• James Armstrong

Finding solutions for Oka-Hudson Ferry traffic problems


The Oka-Hudson Ferry provides a seasonal link for vehicular and pedestrian traffic across the Ottawa River but has become a victim of its own popularity.

Traffic congestion caused by lineups for the Oka-Hudson Ferry near the intersection of Main Road and Bellevue Street in the east end of Hudson came up for discussion during the recent town council meeting held Monday, June 4. Council approved spending $10,000 to become partners in a study to establish possible solutions to the traffic congestion problems and identify partners for their implementation.

Benefit of the study

When asked why the town should become involved in regulating the traffic situation and the study, Mayor Jamie Nicholls said the study would make the case for dealing with the situation at the provincial level.

“Initially, it was going to be $15,000 but council was not comfortable with that amount. It is something that will benefit the Town of Hudson if we can regulate the problem with other partners at the provincial level,” said Nicholls. According to the resolution, there would be four partners in the study; two unnamed, the town and Traverse Oka Inc. Resident Marcus Owen emphasized that Transports Québec should be made responsible for finding a solution to the problem.

“The government has said that the ferry was an integral part of our highway system in this province,” said Owen pointing out that lineups of vehicles waiting for the ferry on Main Road and those exiting the ferry can pose a serious hazard.

“The study will be strong evidence to the MTQ of solving the situation, of meeting their words with action,” replied Nicholls adding that most of the work would be done by the ferry company rather than the Town of Hudson.

Study timeline

“We are waiting for a response from the other two partners,” said Claude Desjardins, owner of Traverse Oka Inc. in an interview on Monday, June 11. Desjardins declined to name the other partners. He described the need for the study as urgent.

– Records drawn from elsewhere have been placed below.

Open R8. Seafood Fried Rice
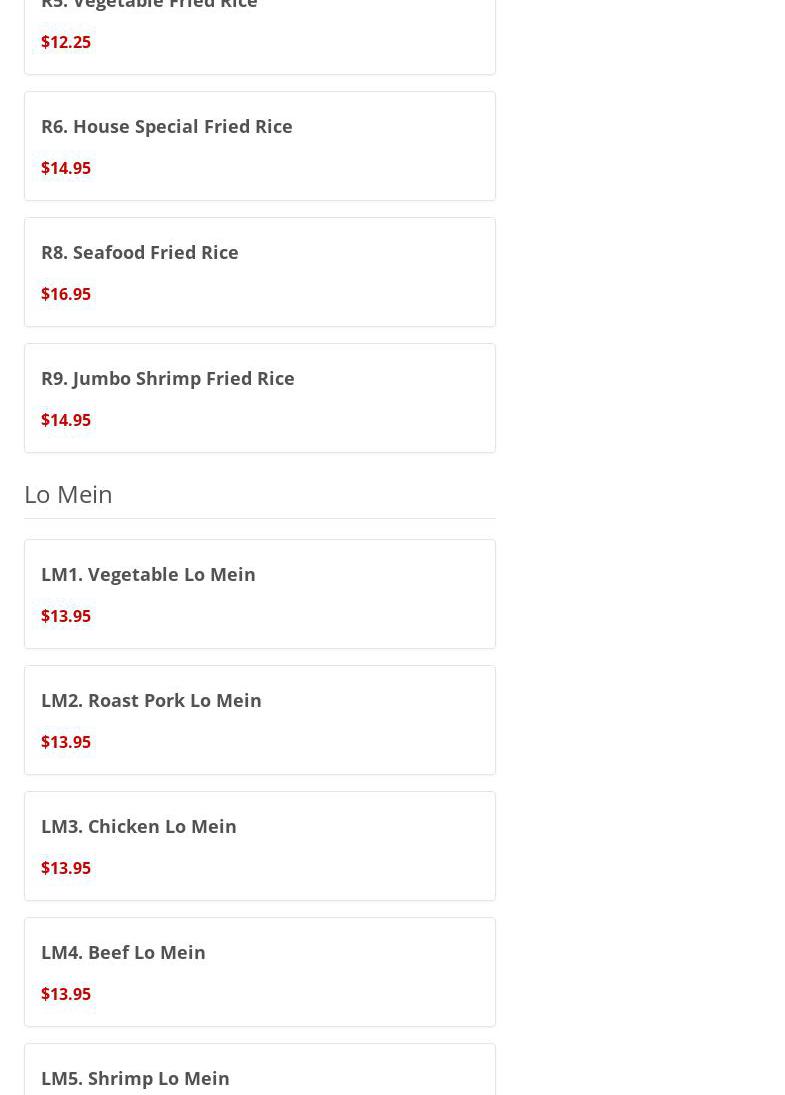 click(140, 252)
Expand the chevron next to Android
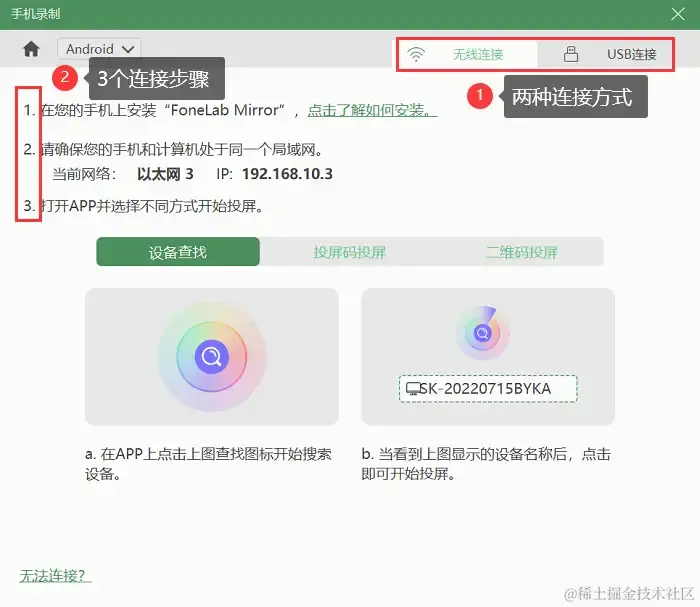This screenshot has height=607, width=700. tap(128, 49)
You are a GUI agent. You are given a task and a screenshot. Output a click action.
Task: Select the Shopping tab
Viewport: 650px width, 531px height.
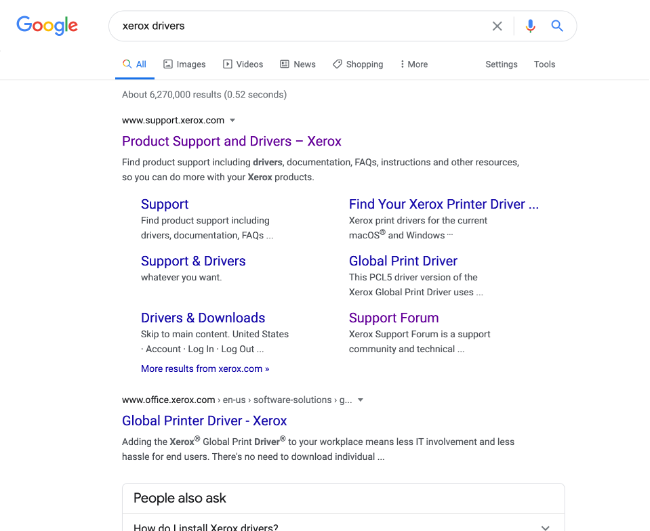[x=358, y=64]

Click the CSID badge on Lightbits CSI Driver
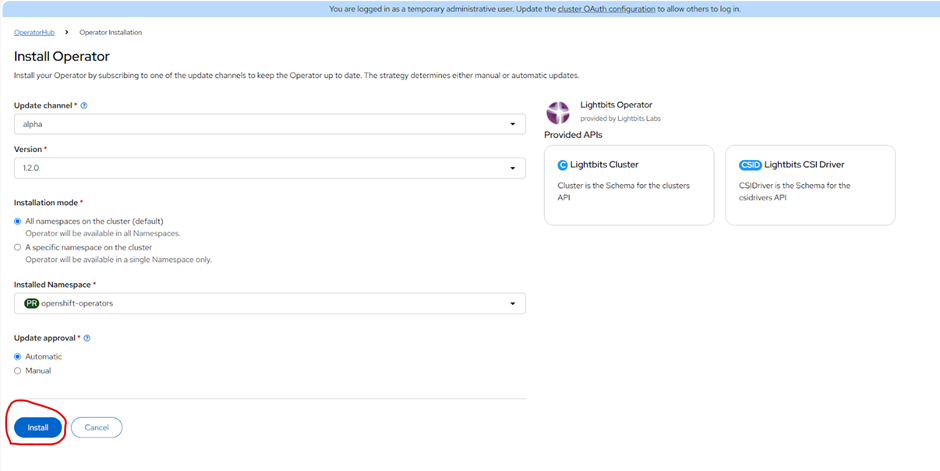point(750,165)
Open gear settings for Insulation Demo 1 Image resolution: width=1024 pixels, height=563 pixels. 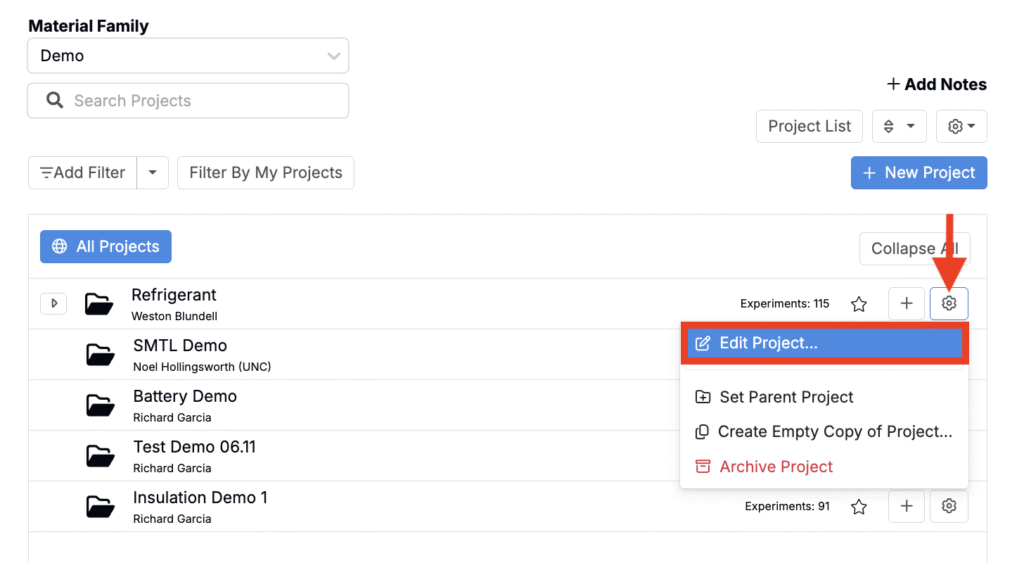(x=948, y=506)
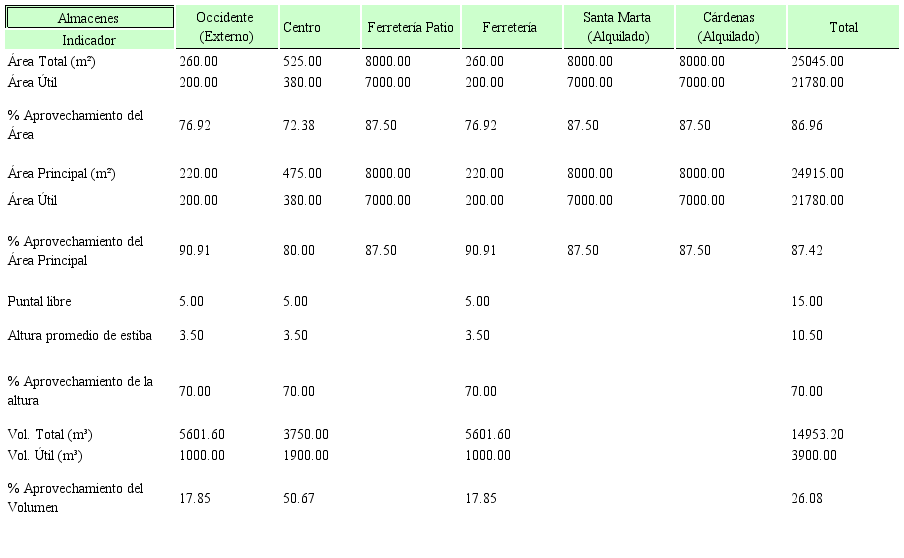The width and height of the screenshot is (904, 558).
Task: Click the Almacenes header cell
Action: (88, 18)
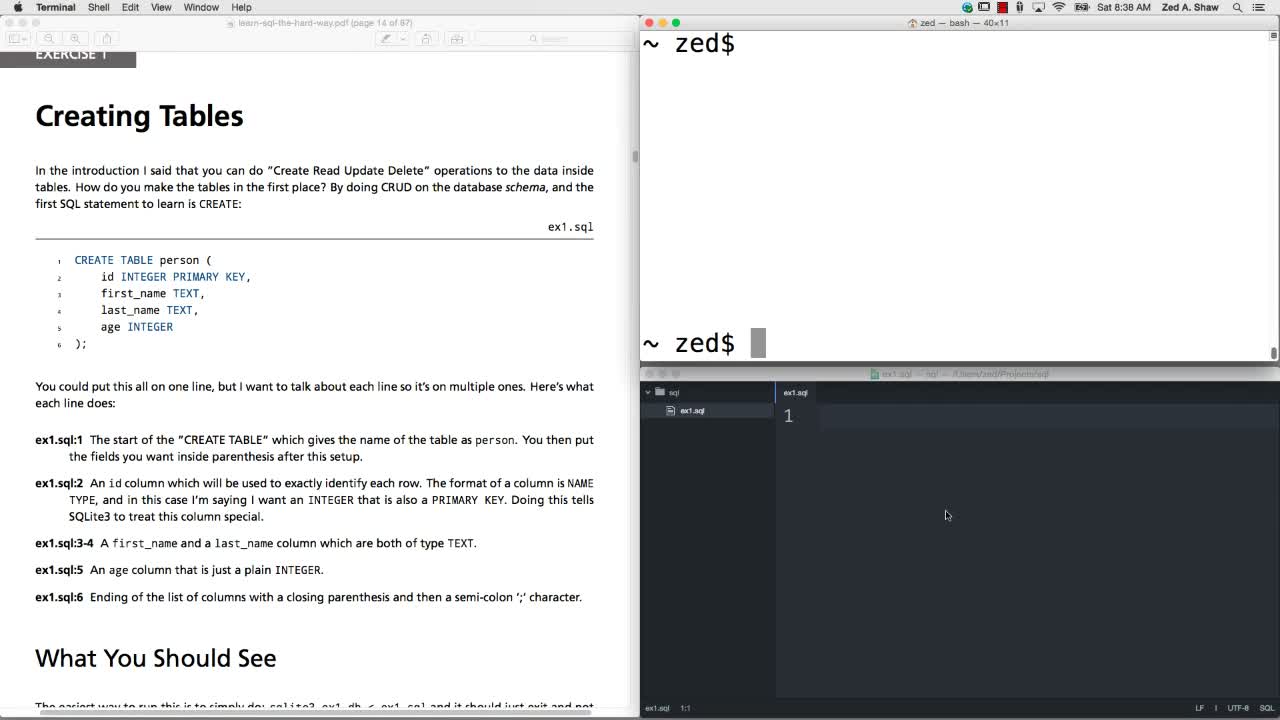Open the Window menu
Image resolution: width=1280 pixels, height=720 pixels.
click(201, 7)
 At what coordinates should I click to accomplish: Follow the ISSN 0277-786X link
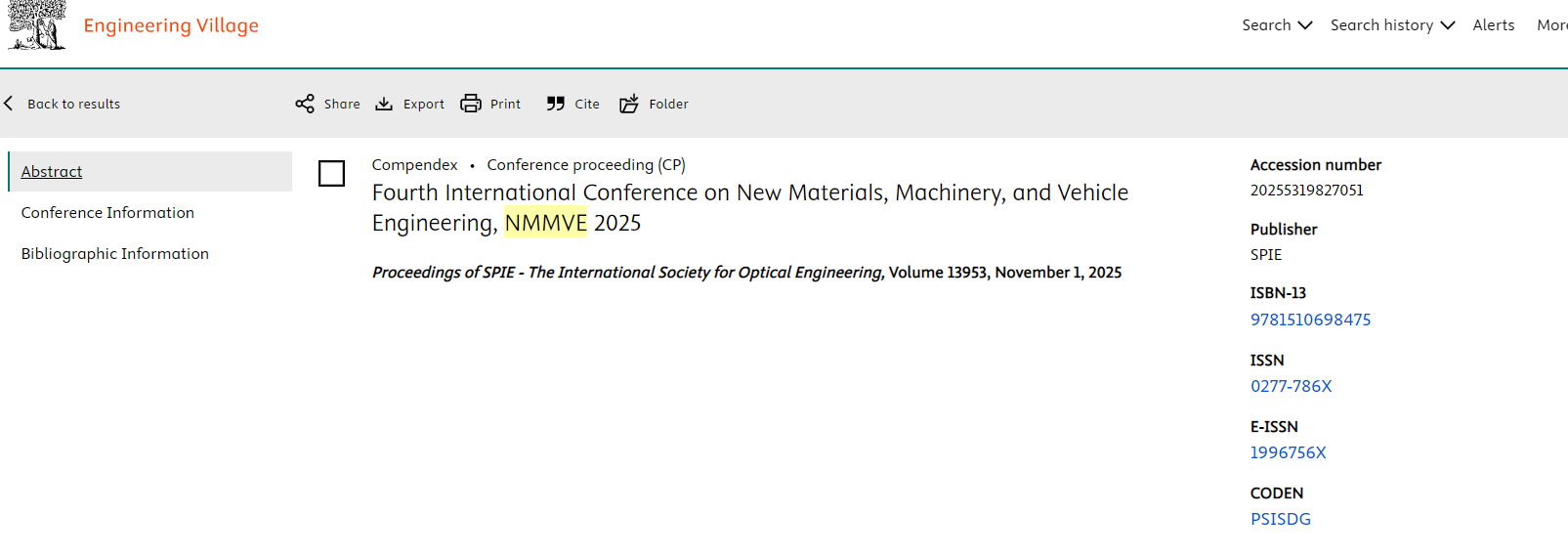pyautogui.click(x=1291, y=386)
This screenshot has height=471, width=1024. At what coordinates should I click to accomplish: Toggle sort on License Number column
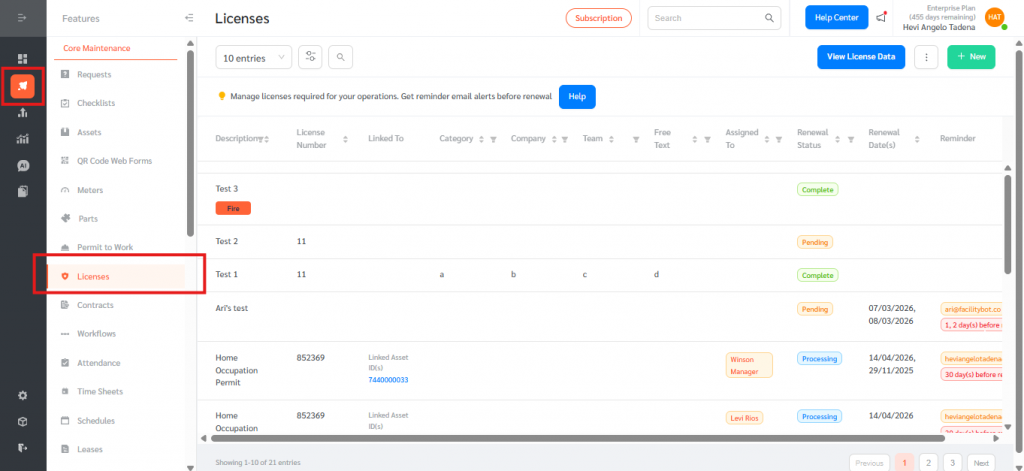(x=346, y=139)
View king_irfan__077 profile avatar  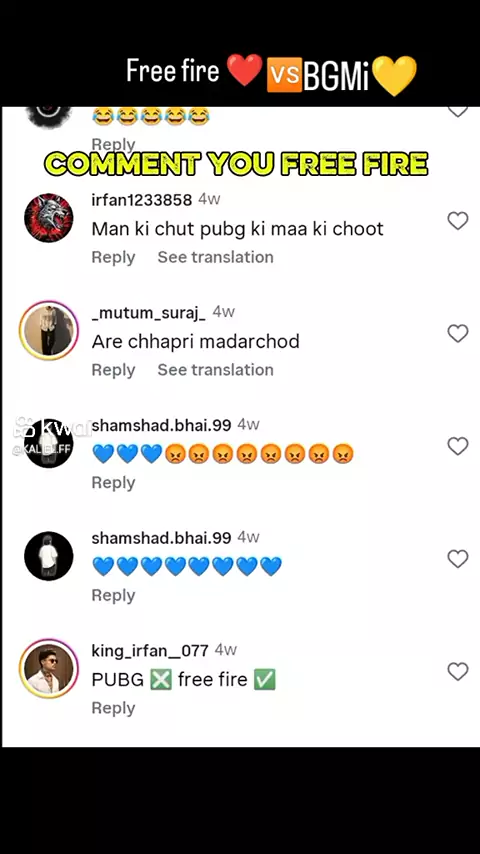(x=48, y=669)
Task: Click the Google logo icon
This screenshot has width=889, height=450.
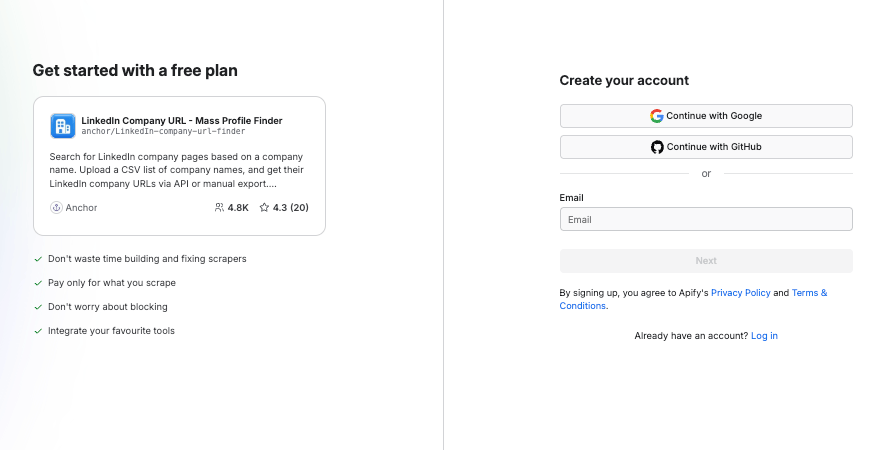Action: tap(657, 116)
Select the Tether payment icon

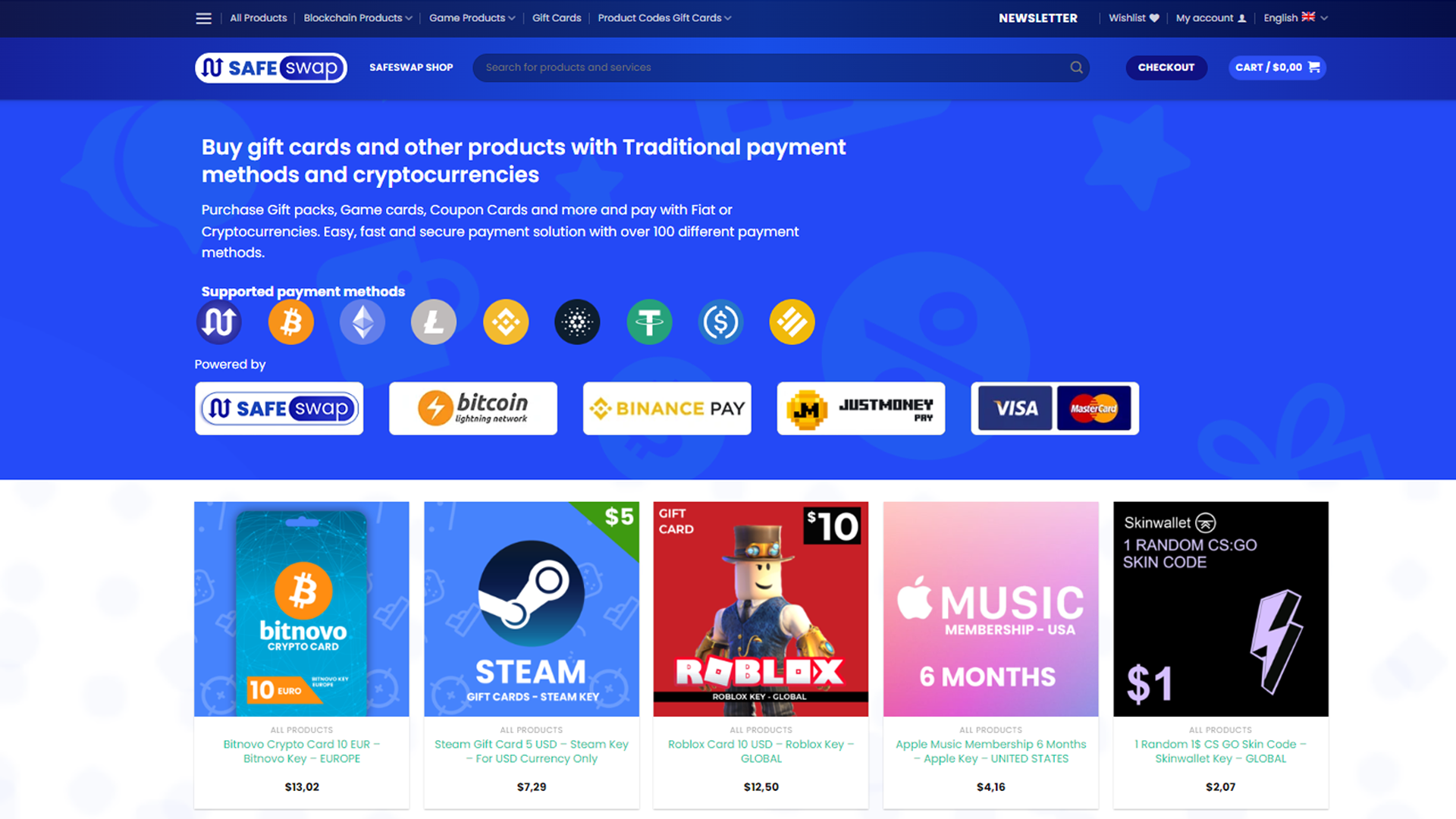point(649,322)
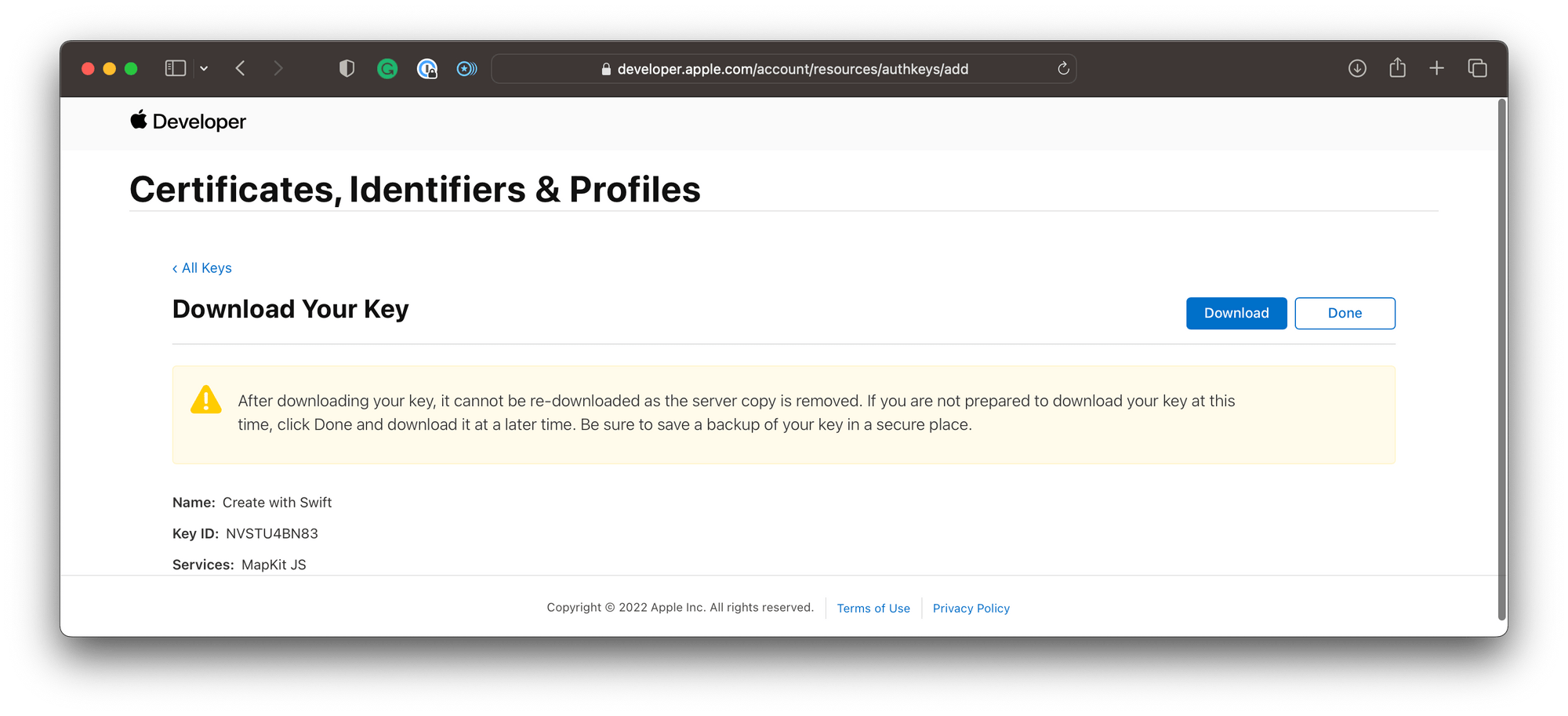The height and width of the screenshot is (716, 1568).
Task: Expand the sidebar options dropdown arrow
Action: 204,68
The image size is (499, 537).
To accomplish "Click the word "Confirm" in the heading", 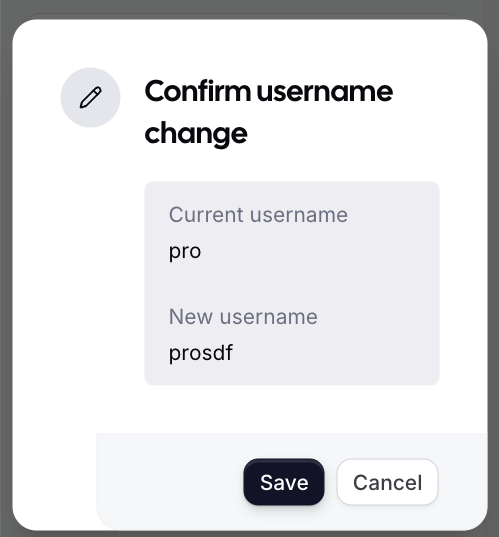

“We are aware of the traffic problems and the need to find solutions,” said Desjardins. “There are approximately 40 days in the season when there are critical traffic problems,” he said.

Peak traffic periods in Hudson occur in the evenings and in Oka, the terminal on the opposite shore, in the mornings. He noted that ferry traffic had been increasing steadily since the opening of Highway 30.

“More and more, people are moving to the periphery of Montreal and we are quickly reaching our capacity,” he said. Weekends are also high traffic periods especially in the autumn with apple harvest taking place in the orchards of Hudson and Oka.

Ideally, the study would take place throughout the entire 2018 season, according to Desjardins.

“It needs to cover all of the different types of clientele we receive,” he said adding that having detailed knowledge of how the ferry service meets the needs of its customers would be useful in finding solutions. Desjardins said the study would cost $45,000 and would be carried out by a consulting firm that has done work for his company in the past.